## Data shown
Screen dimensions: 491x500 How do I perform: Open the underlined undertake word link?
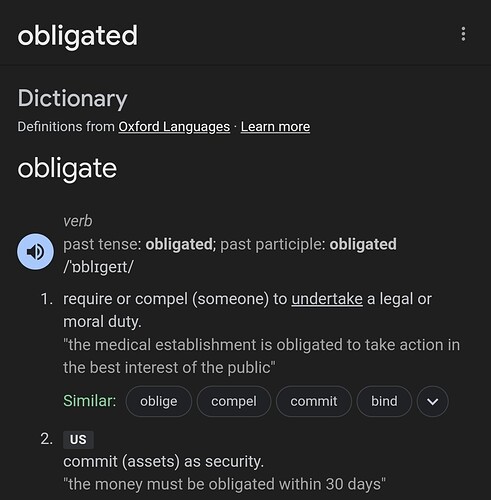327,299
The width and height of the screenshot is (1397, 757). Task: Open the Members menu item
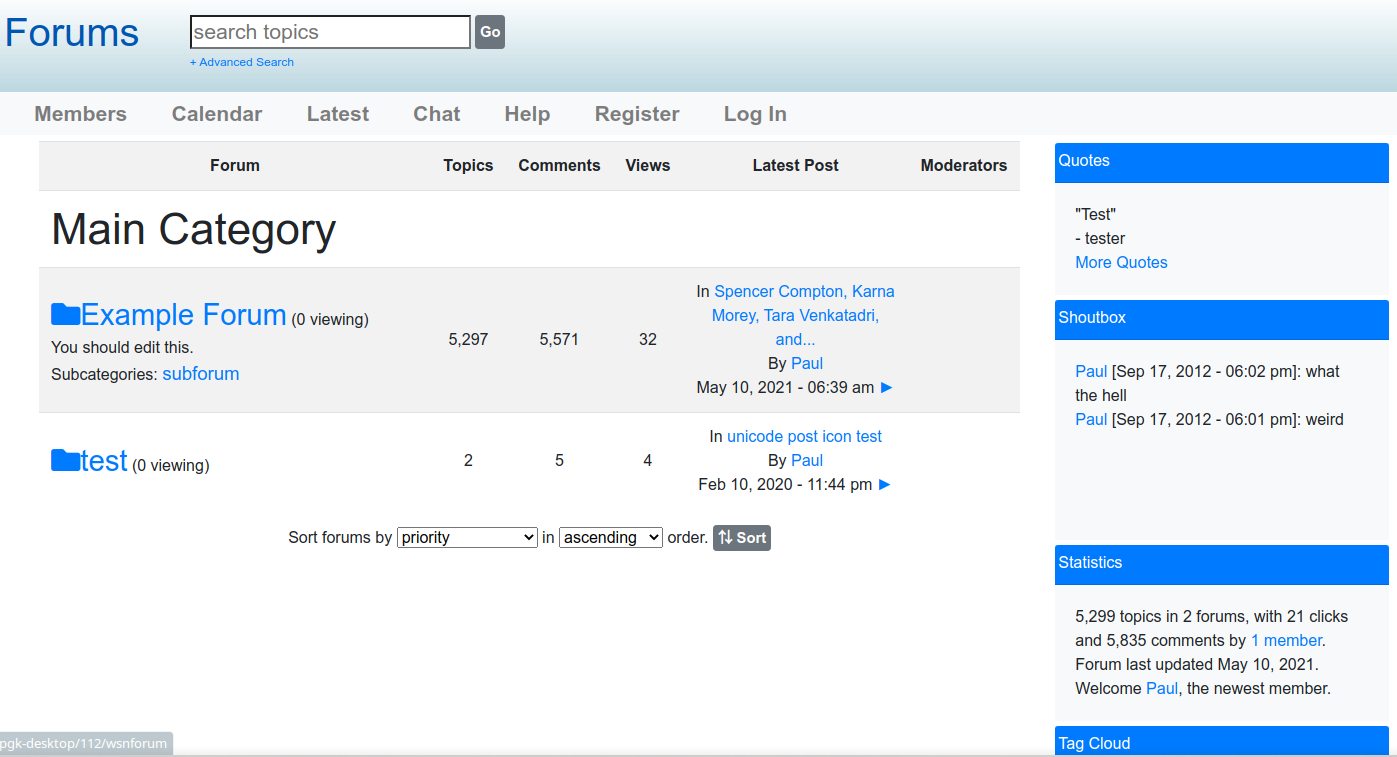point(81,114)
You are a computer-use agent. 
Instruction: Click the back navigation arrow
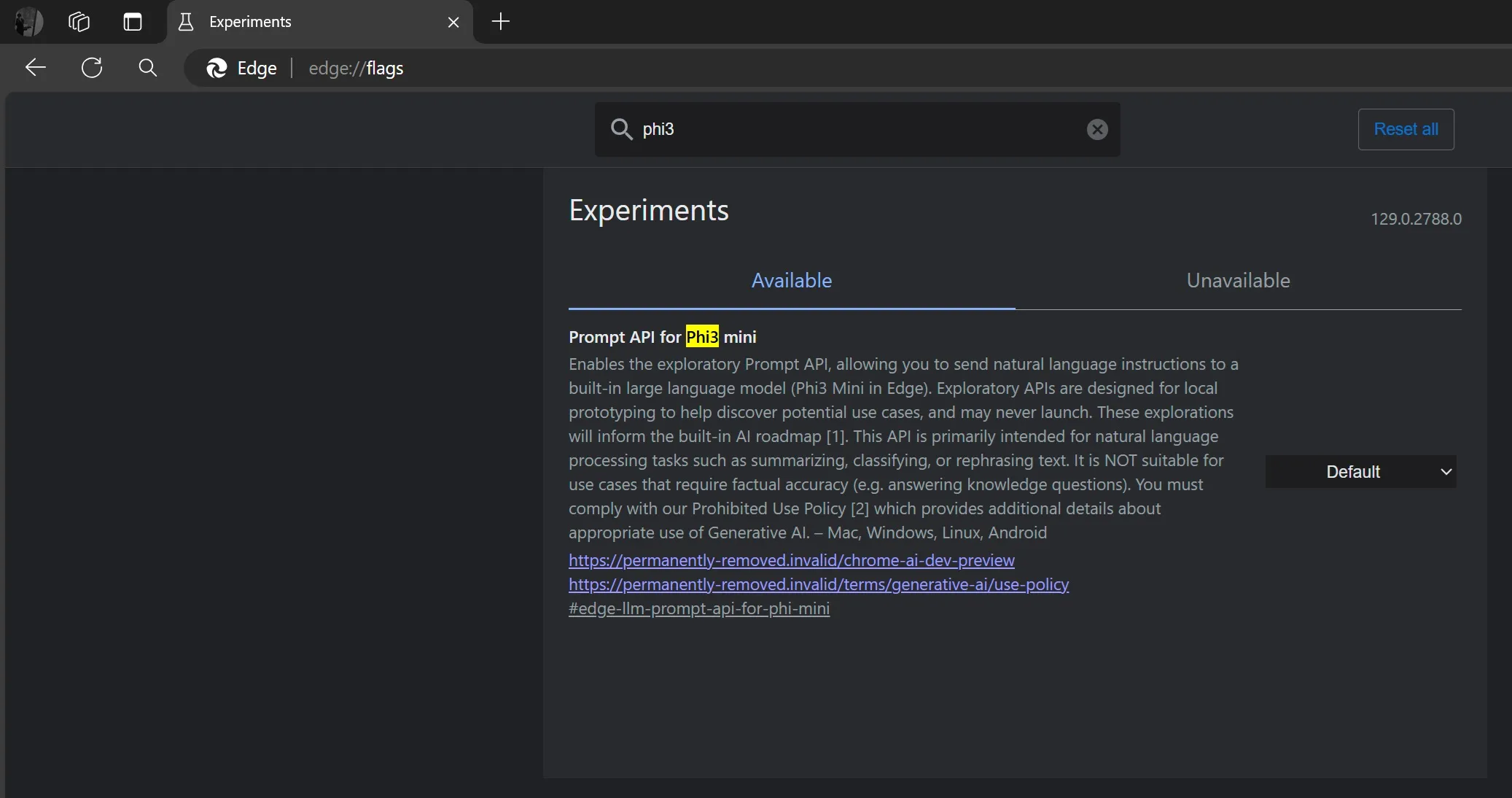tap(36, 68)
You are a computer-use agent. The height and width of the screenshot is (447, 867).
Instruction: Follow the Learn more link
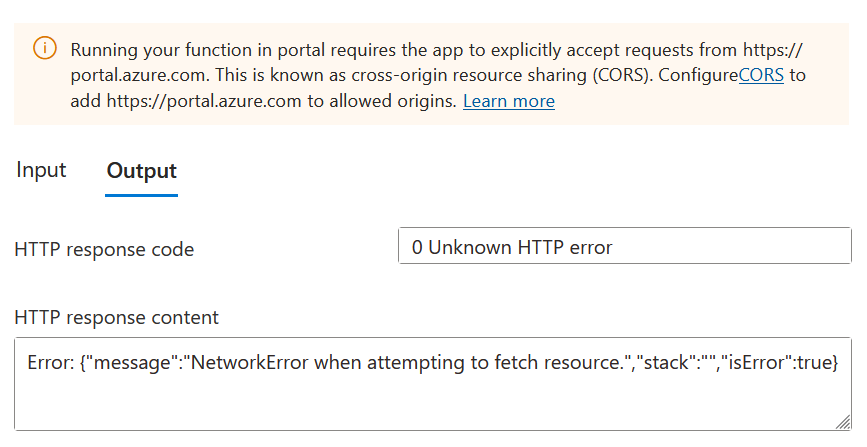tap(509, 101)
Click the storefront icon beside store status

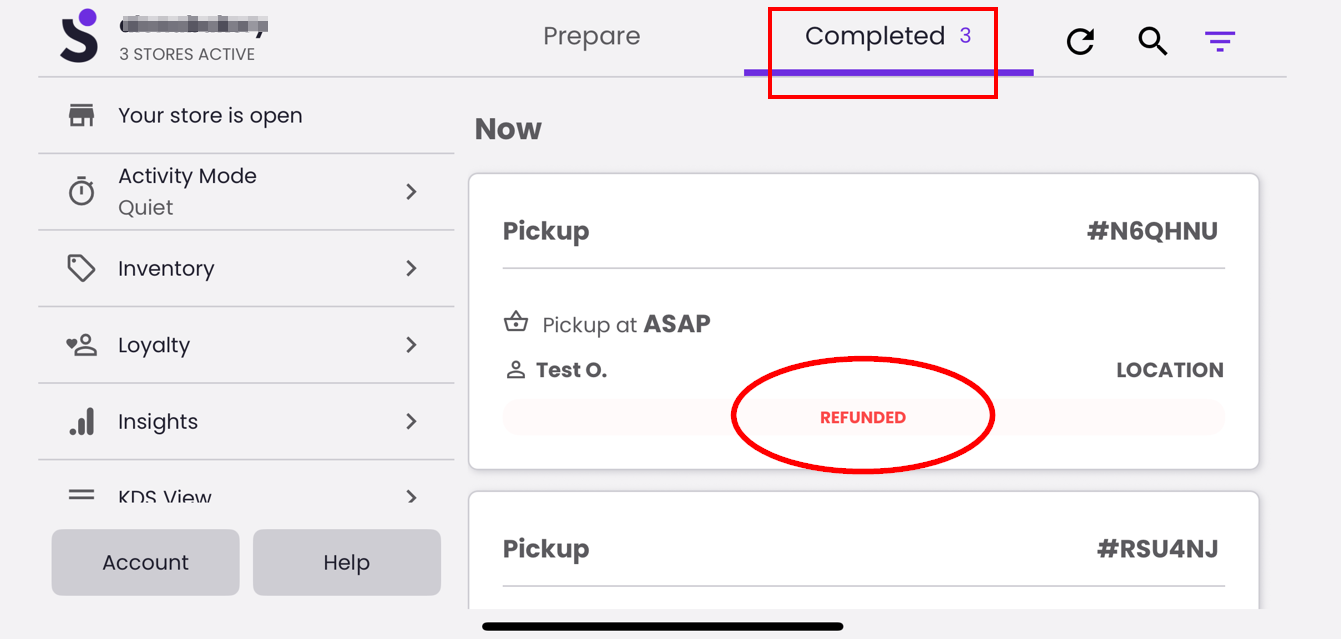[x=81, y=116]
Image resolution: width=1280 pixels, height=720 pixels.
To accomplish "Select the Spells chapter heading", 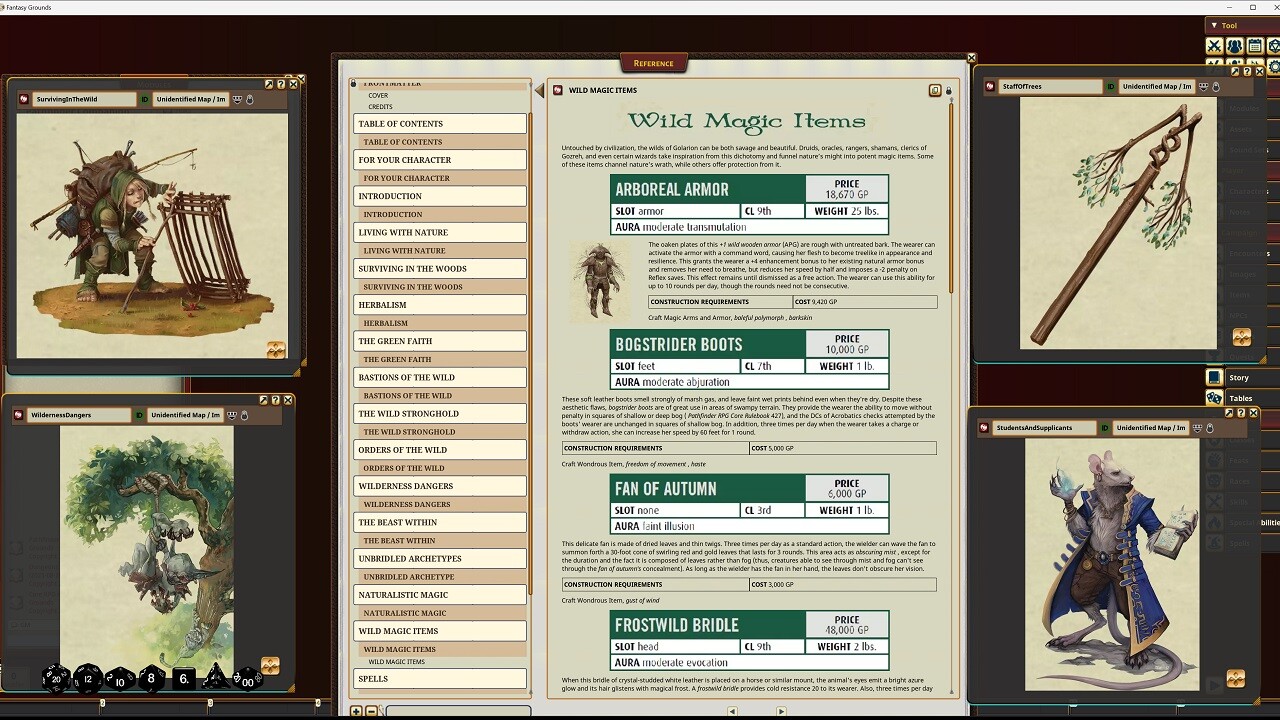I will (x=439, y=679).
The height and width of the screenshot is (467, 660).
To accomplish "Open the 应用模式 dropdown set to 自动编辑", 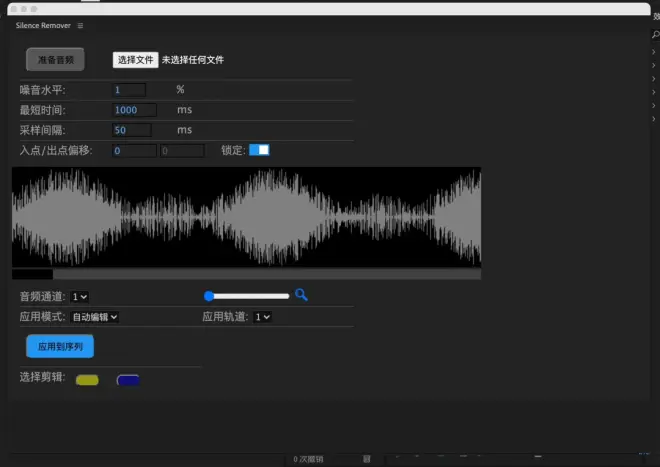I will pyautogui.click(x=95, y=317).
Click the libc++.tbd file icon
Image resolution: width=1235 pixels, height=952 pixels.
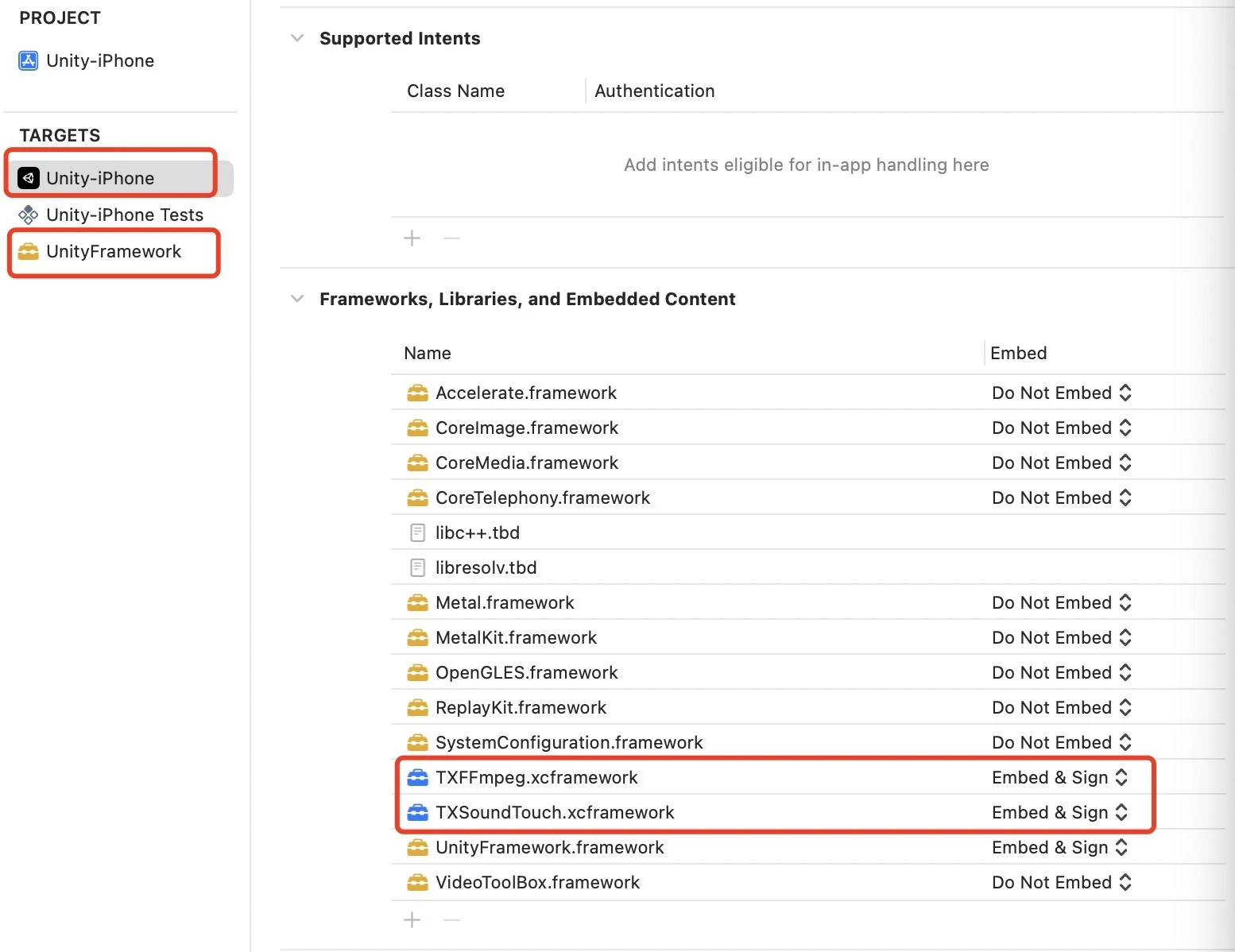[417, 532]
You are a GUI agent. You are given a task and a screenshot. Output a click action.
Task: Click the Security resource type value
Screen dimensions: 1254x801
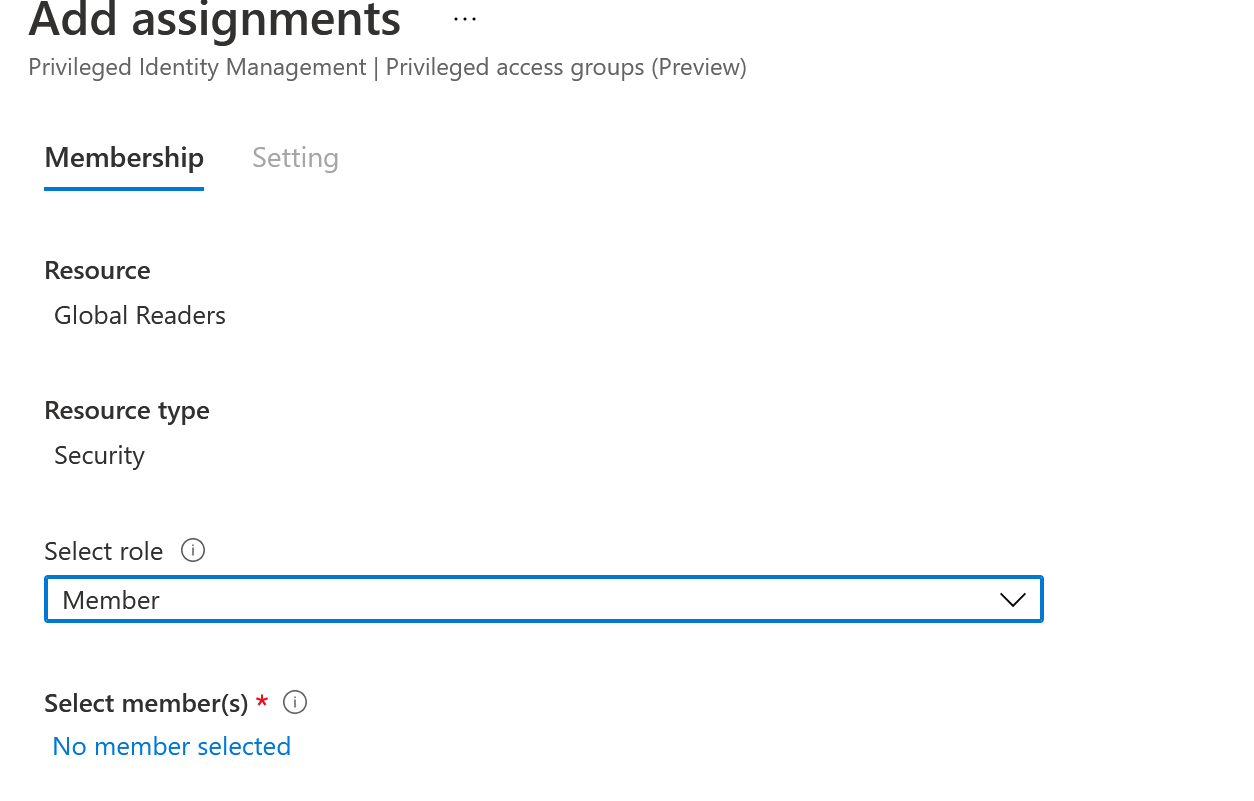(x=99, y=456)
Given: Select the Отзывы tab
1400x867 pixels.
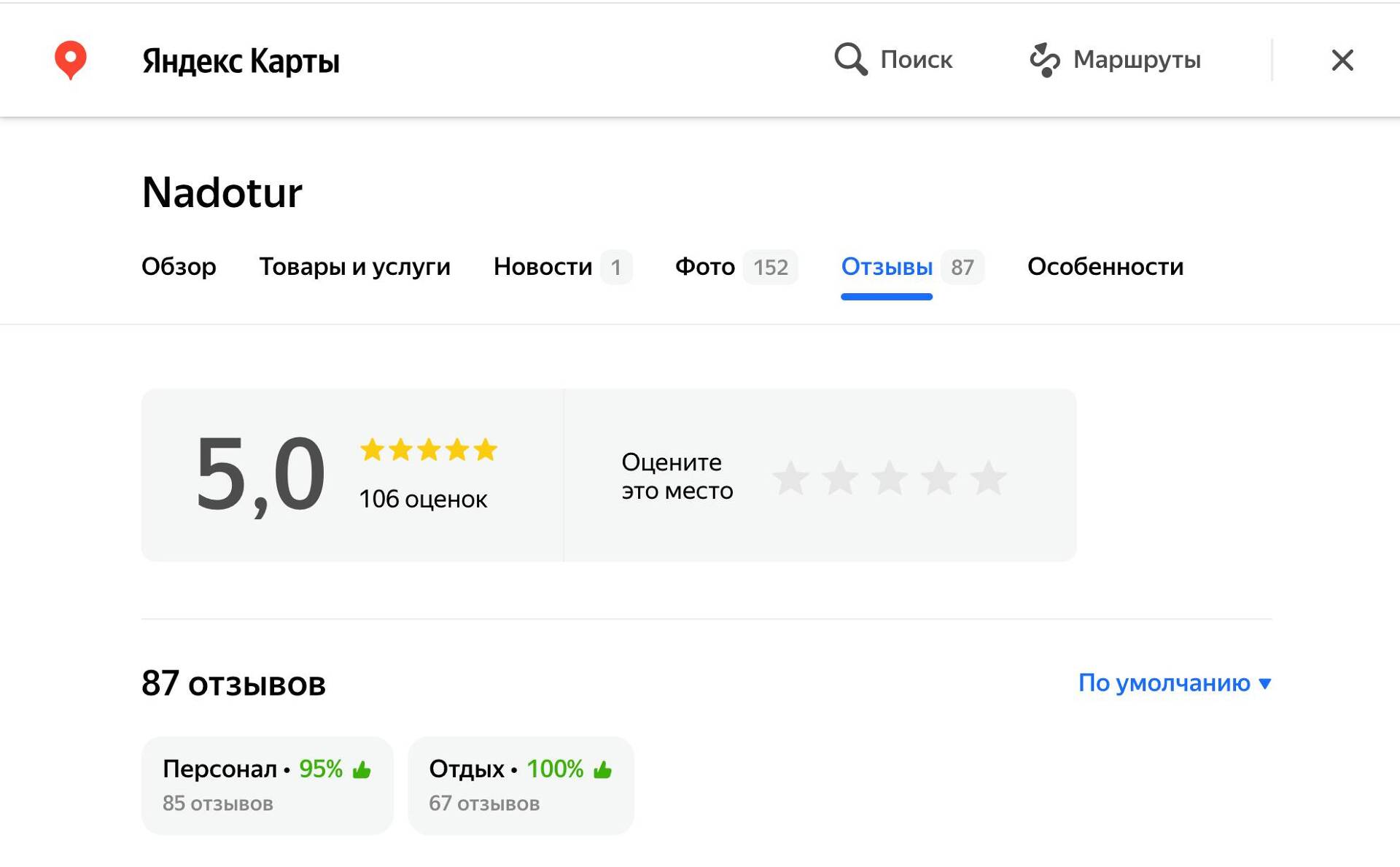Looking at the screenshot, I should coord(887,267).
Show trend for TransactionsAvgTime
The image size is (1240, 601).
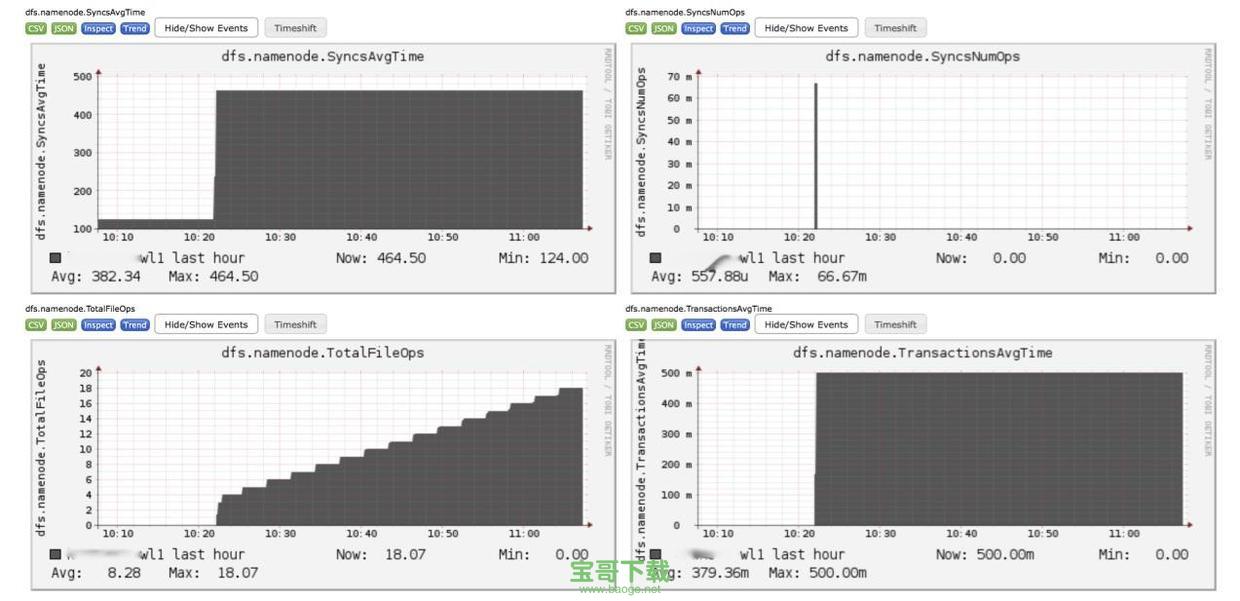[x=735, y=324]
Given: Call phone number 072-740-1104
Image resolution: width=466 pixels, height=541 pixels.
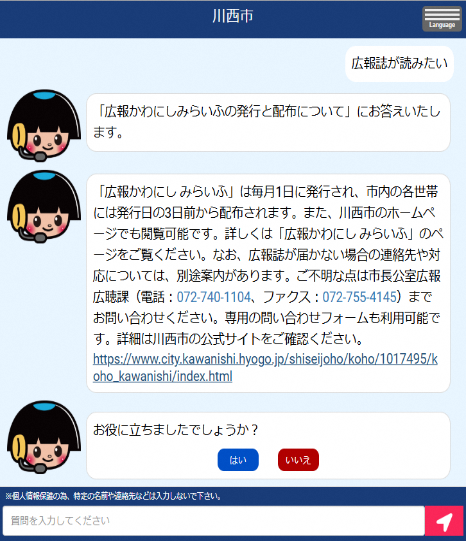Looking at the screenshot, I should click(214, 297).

## What the exercise asks
Please state how many lines in the records above hold the word "agent", giving only the number.

## Written solution
3